Nitekim bu yapıda “ahlâk konusu”, hem oran olarak küçük bir barem tutmakta, hem
de eserlerin son kısmında teorik bir bölüm olarak zikredilmektedir. Hatta
ilgili eserlerde ahlâk konuları işlenirken iman ve ibadetin kazanımları
üzerinden değil, kişisel ve sosyal ilişkileri düzenleyen edebî kurallar
üzerinden sığ bir dil kullanılmaktadır.
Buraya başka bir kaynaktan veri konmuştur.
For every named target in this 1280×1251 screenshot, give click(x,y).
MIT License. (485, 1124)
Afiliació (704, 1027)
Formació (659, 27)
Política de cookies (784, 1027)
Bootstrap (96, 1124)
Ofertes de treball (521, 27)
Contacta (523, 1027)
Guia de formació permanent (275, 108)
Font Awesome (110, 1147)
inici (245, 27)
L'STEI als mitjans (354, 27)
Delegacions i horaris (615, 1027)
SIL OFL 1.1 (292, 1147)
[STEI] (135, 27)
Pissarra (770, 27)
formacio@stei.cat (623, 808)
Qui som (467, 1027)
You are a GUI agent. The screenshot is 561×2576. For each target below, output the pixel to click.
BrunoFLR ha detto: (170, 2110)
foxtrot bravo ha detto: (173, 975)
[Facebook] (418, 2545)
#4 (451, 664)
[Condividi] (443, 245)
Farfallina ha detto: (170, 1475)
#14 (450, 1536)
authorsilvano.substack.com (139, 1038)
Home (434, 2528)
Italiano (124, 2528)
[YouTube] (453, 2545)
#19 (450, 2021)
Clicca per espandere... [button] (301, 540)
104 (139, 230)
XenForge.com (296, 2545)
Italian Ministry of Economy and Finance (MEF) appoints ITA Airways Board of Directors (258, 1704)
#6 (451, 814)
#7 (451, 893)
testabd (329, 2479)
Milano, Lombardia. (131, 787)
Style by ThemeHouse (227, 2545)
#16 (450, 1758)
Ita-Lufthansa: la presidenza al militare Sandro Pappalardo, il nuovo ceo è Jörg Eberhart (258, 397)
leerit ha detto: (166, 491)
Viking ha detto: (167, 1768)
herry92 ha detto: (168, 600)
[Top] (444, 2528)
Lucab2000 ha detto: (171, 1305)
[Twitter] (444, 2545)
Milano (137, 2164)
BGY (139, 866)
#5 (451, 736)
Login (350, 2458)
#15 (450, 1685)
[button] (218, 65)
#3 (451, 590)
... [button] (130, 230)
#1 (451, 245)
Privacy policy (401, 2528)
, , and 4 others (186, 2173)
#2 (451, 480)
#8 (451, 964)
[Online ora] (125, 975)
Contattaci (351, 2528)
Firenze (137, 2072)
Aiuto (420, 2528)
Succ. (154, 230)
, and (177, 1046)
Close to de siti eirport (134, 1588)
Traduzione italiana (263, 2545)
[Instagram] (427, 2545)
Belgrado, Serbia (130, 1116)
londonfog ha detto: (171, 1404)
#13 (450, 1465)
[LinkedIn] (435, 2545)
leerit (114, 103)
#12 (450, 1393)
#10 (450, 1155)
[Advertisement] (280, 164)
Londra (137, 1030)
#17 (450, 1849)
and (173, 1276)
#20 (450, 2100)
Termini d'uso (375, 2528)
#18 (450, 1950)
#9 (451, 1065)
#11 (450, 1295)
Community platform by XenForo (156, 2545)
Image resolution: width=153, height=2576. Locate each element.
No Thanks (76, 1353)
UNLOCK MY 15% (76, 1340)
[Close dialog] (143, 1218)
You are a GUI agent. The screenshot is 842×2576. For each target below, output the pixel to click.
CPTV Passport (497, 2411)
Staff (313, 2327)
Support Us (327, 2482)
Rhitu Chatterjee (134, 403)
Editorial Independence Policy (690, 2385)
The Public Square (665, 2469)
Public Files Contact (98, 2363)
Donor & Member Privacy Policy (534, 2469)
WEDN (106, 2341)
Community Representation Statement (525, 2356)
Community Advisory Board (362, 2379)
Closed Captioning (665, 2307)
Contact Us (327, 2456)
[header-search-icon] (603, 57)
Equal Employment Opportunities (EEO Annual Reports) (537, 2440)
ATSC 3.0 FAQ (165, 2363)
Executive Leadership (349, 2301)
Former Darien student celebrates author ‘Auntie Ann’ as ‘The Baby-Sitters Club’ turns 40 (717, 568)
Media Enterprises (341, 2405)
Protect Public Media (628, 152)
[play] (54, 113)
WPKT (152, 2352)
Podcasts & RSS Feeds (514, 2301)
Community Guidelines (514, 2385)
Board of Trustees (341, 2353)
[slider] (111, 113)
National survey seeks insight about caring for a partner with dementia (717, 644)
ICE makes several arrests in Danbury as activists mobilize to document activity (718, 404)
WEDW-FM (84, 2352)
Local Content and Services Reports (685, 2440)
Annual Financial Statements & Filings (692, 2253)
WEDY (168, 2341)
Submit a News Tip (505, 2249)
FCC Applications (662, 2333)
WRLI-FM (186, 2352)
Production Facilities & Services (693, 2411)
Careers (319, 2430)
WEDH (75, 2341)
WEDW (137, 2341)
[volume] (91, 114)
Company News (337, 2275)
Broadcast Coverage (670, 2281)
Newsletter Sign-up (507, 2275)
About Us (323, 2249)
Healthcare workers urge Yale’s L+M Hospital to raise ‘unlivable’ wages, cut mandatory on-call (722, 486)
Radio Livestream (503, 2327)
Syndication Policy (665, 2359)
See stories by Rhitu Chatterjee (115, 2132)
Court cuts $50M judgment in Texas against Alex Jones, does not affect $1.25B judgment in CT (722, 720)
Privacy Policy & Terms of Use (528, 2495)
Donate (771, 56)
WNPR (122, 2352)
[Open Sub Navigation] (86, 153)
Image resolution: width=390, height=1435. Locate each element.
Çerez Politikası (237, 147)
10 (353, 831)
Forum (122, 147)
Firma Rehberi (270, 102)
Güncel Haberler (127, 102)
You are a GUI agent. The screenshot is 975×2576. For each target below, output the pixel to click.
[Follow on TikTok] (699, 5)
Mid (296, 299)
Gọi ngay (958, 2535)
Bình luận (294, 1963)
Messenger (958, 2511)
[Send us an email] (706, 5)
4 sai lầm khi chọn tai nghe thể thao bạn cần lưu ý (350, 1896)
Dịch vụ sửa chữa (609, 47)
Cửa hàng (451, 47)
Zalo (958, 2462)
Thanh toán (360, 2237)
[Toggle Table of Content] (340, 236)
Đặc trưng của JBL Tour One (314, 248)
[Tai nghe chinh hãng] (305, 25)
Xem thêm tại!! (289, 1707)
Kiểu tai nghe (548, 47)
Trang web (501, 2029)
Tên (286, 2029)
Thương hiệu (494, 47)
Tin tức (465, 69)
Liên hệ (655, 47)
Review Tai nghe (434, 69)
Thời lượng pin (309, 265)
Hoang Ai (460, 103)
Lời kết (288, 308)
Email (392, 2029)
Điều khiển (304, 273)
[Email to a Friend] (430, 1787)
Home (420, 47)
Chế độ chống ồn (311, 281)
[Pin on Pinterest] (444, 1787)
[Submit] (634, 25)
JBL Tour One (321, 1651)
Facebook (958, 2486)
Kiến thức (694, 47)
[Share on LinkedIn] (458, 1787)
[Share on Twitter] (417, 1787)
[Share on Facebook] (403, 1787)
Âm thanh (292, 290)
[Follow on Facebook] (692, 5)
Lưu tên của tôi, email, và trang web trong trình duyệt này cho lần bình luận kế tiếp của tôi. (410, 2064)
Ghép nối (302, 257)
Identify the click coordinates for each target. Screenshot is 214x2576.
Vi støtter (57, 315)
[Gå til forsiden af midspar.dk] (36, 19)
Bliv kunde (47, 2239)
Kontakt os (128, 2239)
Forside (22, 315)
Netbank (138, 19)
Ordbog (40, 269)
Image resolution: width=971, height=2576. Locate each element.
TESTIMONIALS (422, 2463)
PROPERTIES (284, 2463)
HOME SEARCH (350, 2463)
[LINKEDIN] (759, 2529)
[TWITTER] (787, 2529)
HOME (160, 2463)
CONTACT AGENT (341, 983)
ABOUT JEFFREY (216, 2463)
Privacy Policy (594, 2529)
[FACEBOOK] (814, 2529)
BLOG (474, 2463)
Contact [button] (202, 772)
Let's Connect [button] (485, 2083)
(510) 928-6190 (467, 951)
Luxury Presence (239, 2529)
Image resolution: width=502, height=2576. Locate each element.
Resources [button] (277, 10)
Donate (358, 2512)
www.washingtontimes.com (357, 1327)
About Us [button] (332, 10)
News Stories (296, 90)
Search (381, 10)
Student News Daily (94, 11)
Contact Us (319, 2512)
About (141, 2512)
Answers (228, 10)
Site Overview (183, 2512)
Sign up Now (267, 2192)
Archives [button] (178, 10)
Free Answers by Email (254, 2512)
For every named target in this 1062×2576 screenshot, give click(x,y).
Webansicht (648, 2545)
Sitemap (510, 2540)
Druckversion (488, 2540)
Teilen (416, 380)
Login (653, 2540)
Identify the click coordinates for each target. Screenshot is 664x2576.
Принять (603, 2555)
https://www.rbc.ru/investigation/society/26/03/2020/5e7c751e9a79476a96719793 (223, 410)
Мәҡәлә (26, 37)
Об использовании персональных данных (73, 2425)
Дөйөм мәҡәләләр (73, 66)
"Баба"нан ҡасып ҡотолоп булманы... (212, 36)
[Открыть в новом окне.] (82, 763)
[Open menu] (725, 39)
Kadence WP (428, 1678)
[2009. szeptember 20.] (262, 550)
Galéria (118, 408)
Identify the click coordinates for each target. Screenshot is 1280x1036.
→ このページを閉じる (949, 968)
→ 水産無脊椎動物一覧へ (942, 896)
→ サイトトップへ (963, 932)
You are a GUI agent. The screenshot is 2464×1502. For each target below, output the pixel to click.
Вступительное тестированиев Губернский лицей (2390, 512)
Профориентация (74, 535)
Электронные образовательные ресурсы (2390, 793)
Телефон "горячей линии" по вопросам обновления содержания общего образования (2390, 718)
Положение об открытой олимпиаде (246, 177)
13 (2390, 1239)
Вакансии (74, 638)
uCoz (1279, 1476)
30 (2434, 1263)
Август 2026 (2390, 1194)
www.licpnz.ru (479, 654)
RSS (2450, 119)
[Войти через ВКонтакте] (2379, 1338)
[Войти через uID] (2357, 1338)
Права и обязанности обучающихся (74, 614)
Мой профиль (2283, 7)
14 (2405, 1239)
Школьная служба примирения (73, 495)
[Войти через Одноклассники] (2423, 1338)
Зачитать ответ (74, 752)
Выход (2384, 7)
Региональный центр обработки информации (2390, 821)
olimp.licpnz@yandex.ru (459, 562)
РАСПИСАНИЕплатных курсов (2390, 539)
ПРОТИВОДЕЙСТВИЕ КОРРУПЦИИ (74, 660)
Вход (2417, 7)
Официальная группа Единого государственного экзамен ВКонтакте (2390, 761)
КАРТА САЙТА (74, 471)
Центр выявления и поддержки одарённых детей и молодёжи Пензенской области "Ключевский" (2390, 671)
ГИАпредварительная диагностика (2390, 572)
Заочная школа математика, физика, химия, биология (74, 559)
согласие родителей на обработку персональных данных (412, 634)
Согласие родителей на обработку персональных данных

Müslümanın hayatını inşâ sürecinde
olmazsa olmaz bir değer olan ahlâk, sıralamada en sona konularak, sanki olmazsa
da olur gibi bir algı oluşturulmak istenmiştir.
b-İlmihâllerin bazılarında görülen siyer anlatımları, Müslüman kültürün ahlâk modellemeleri olan elçilerin vahyi özümseyen davranışları üzerinden değil, tarihsel olarak başlarına gelmiş olan olaylar yani serüvenleri üzerinden hikaye edilmesidir. O nedenledir ki mevcut ilmihâllerin Peygamber algısı, kıssa ve mucize arasına sıkışmış gibidir. İnsanlığın ahlâkî kazanım süreçlerinde görünür “model şahsiyetler” olan Peygamberlerin örnekliği üzerinde yeterince durulmaması, buna karşın onların hayatının gizemli/mucizevî yönlerine değinilerek, diğer topluluklarla olan savaşlarına önem verilmiş olması, elçileri yaşanabilir örneklik konumundan çıkararak, hayatın dışına taşımış gibidir. Hayatı boyunca sürekli olarak mucize gösteren ve durmadan savaş yapan bir elçinin, kendisi gibi beşer olan bireylere örneklik yapması haddizatında söz konusu da olamaz.